One of the interesting perks of joining the Board of Trustees of a hospital is the ability to view the inner workings of the institution and to learn a few secrets. Knowledge of the good, the bad and the ugly adds a stimulating dimension to board work.
During my decade as a board member, one of my most formative revelations was the exponential increase in executive pay over the past 15 years. I remember the first time I sat in an Executive Session and reviewed the parameters for granting and then the final amount to be awarded the CEO of my small community hospital. I was the only physician who knew the exact process and the exact salary and benefits. It was 2003.
I remember saying to myself, “Wow, I am doing OK!” In terms of salary alone, I was making 150 to 200 percent of this individual’s salary, depending on whether my practice was having a good year or not. He received a reasonable benefits package (insurance coverage, country club perks, pension contribution, etc.) which, as a solo practitioner, I did not receive but which I was able to grant myself out of my corporate income. On the whole, I was probably a bit ahead in total compensation.
Ten years later, after a merger with a larger health care system and prior to his retirement, I sat in again on the review of his compensation package. His salary was now 400 percent of my salary and his benefits package was similarly inflated. He was also negotiating a generous retirement package.
Did my care of patients decrease 400 percent in quality?
What happened here? I was still taking good care of patients. The hospital was still taking good care of patients. My care had not flagged by 400 percent nor did hospital care improve by 400 percent.
My friend, the local CEO, was now one of several CEOs in a larger hospital system and I can only imagine what the upper echelon of CEOs were being paid. It is worth reviewing Steven Brill’s March 2013 article in Time magazine – Bitter Pill: Why Medical Bills Are Killing Us. [To read the full report, download a possibly illegal PDF here.]
Of course, the CEO pay scale is carefully determined. The Board sets out annual goals for the CEO and a series of metrics for measuring success. Then consultants are brought in to instruct the Board in salary and compensation packages for comparable hospitals or systems. After viewing the metrics and analyzing comparables a decision is reached.
The process is not arbitrary; yet it appears out of control.
Why do these CEOS deserve this degree of compensation? Certainly any improvement in quality has been incremental and not exponential. In my opinion, there have been no breakthroughs to justify this. The only rationale I can see is the argument that the top administrators are managing more complicated systems without actually losing ground in patient care.
A more important argument to be made is that these generous salaries are excessive because not enough progress is being made at the national level. As the health care of the nation is divided up between fewer large systems that are working to increase their geographical reach as well as number of participants and to win competitive advantage, the interests of the nation are not being advanced. That is, if we measure advancement as increased life expectancy from age 60 (a more meaningful metric), lowered infant mortality or avoidable mortality. Cf my article on the number and cost of Proton Beam Radiation Therapy facilities.

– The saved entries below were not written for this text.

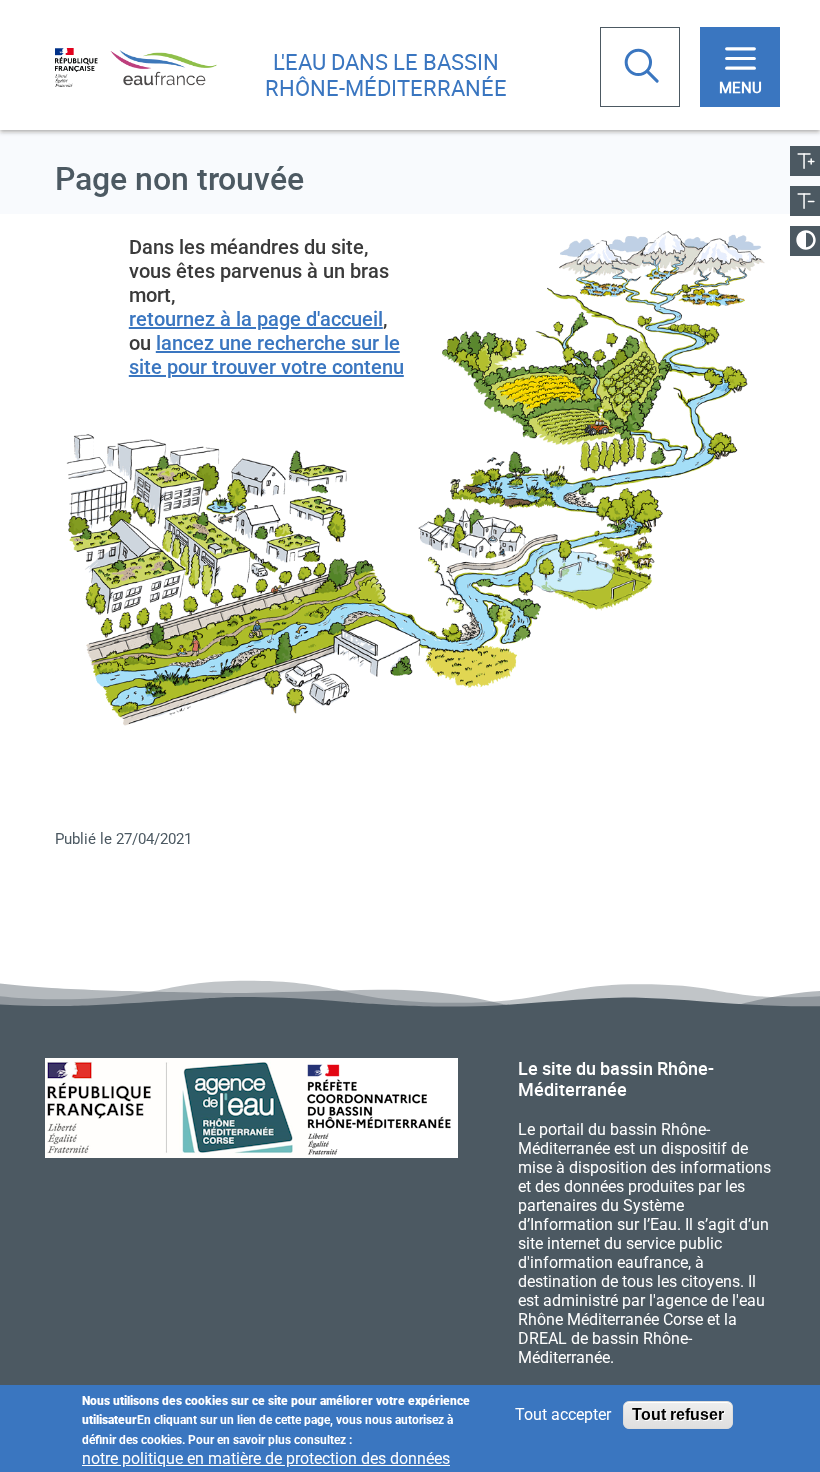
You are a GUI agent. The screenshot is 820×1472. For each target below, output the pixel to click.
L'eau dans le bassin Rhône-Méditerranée (386, 74)
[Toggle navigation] (740, 67)
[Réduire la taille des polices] (805, 201)
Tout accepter (563, 1414)
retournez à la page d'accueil (256, 319)
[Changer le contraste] (805, 241)
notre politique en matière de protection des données (266, 1458)
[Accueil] (136, 66)
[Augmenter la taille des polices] (805, 161)
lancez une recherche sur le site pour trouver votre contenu (266, 355)
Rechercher (644, 68)
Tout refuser (678, 1414)
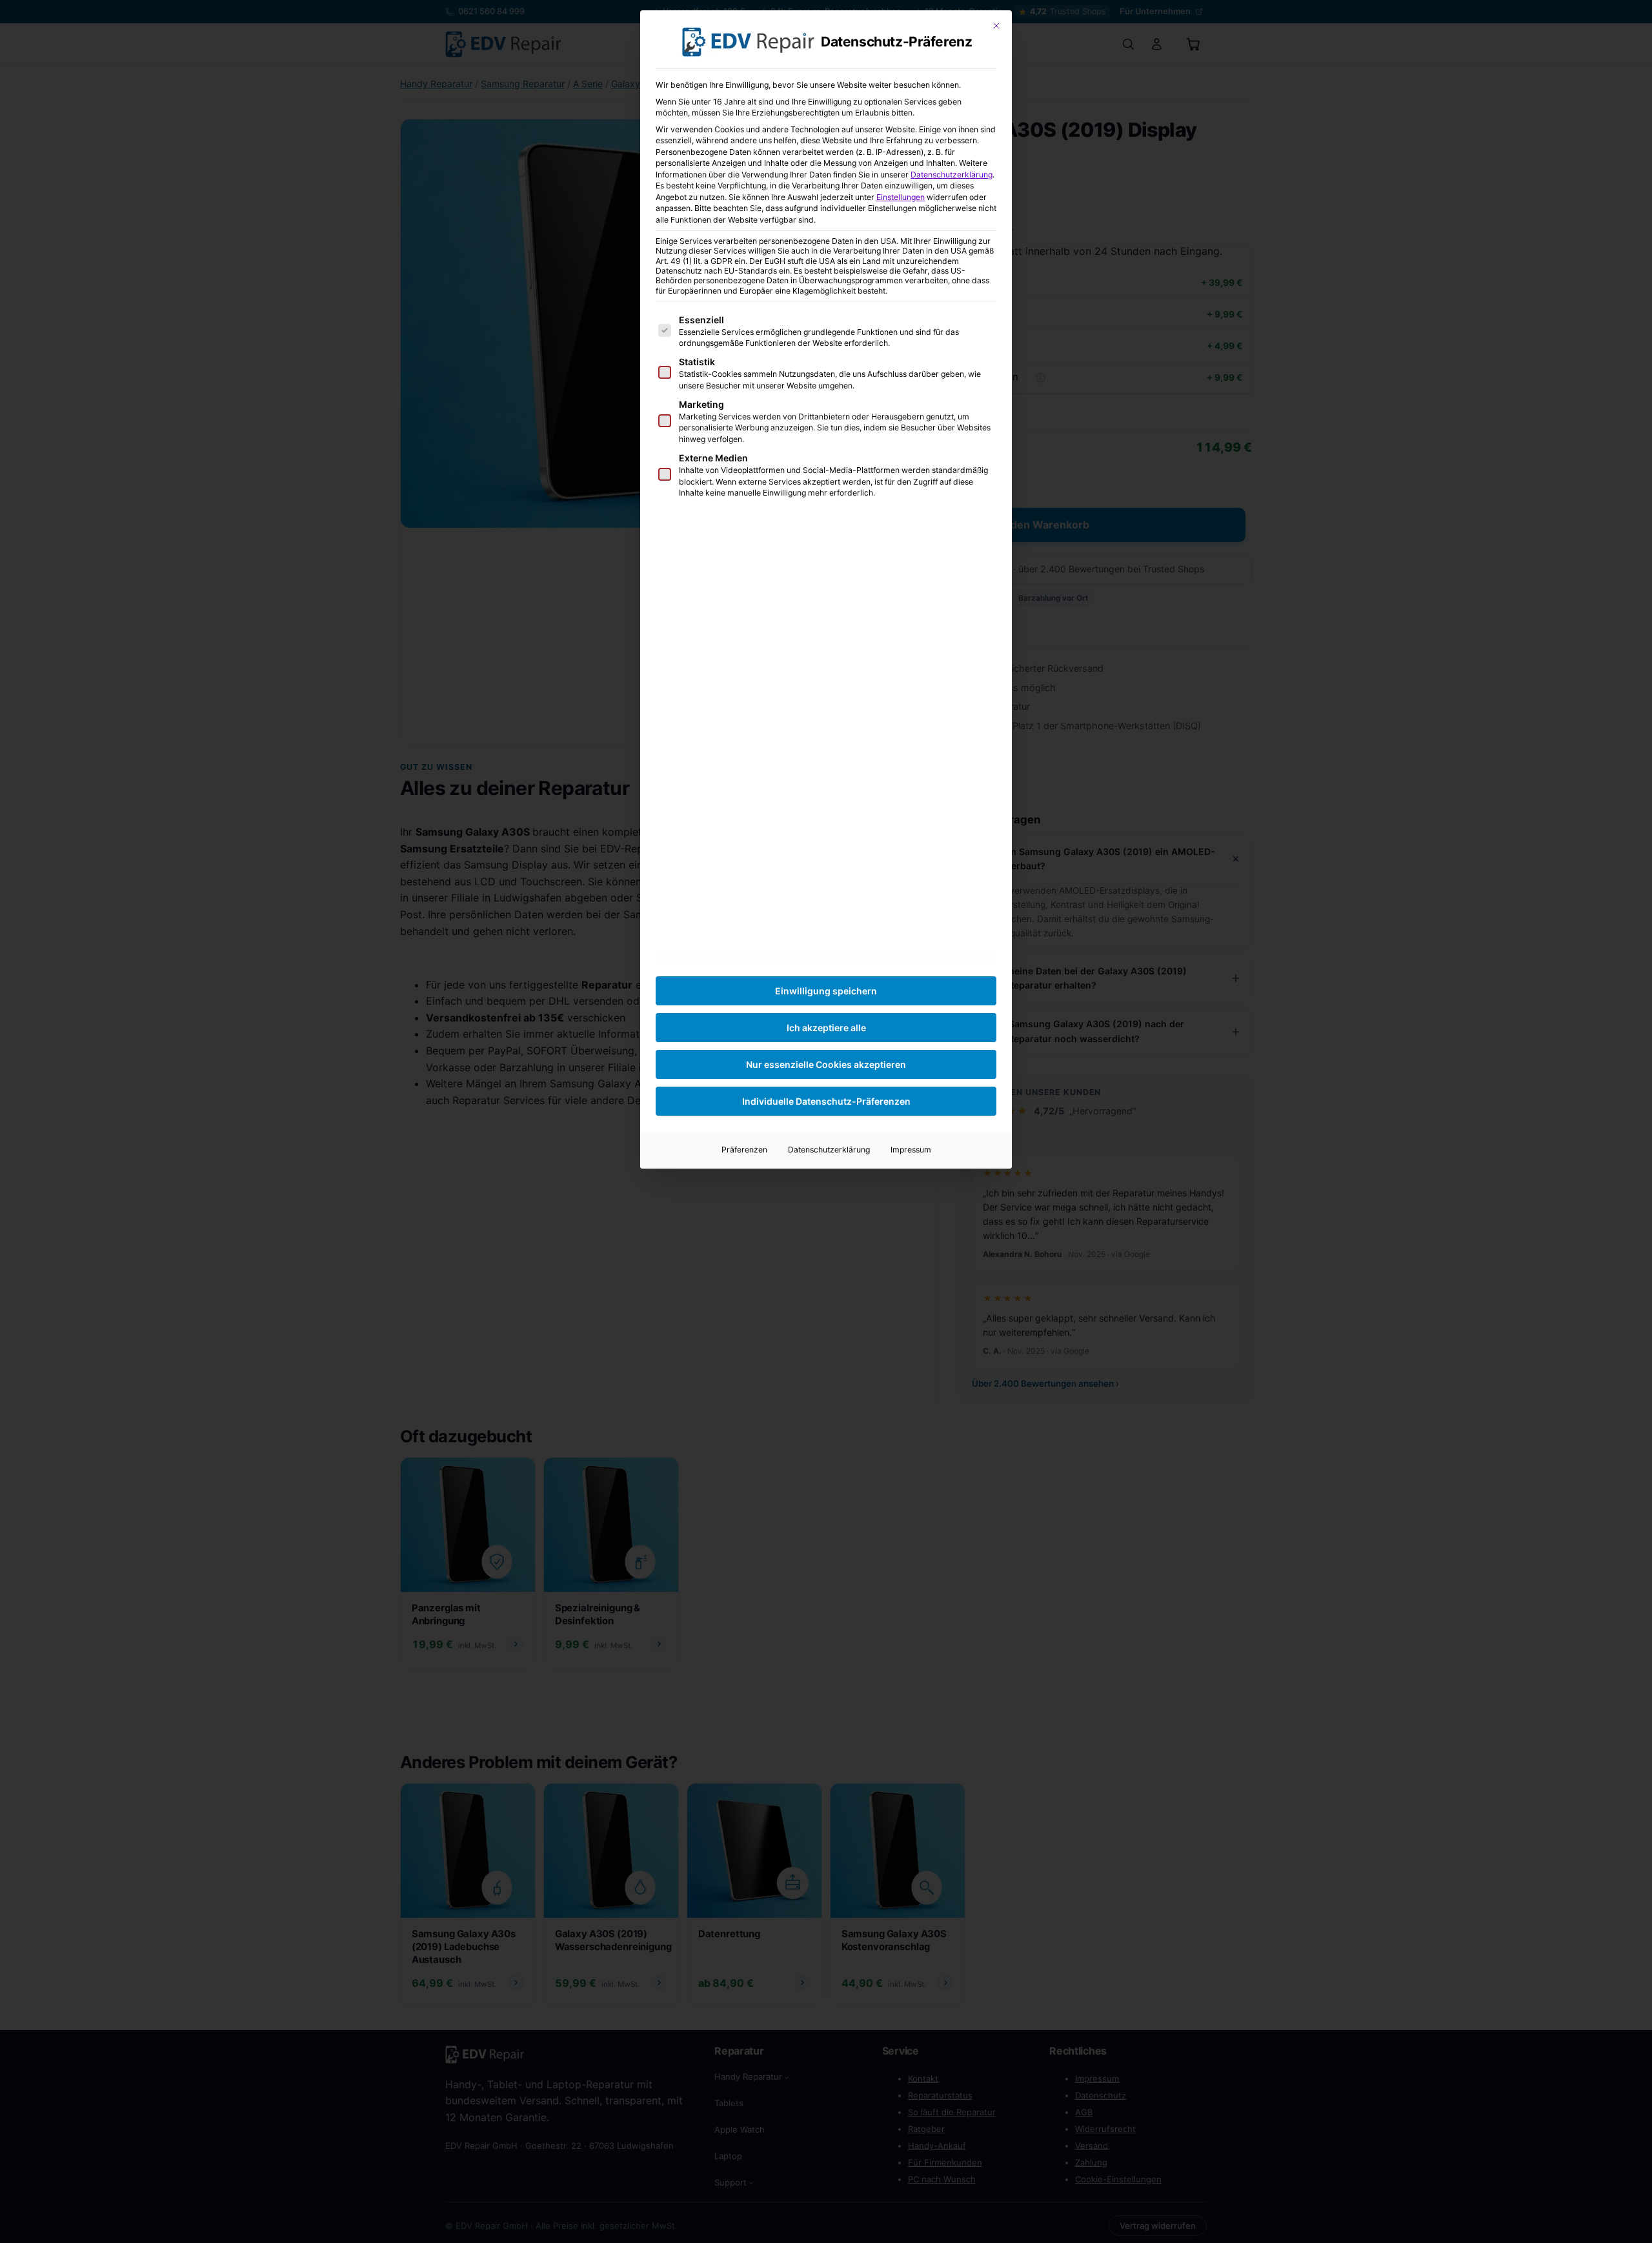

The top administrators do not answer to a higher authority but to their own “non-profit” interests. They may have to show their Boards that their patient safety metrics are improving. This means, most likely, an improvement from 94 to 95 percent. But they do not have to demonstrate to a higher authority that the national metrics are improving. Finally, I have not heard a single administrator invoke their personal moral code to stop this death spiral.
There needs to be some public accountability to continue the justification for these lavish salaries. Health care executives are looting the system.
and how much were the raises to the nurses, the orderlies, the people in the cafeteria? People who have to actually WORK every day? What do these execs do with all this money?
I especially like the way hospitals often use volunteers to man the information desks and for fund raising, as a way of “holding down costs.”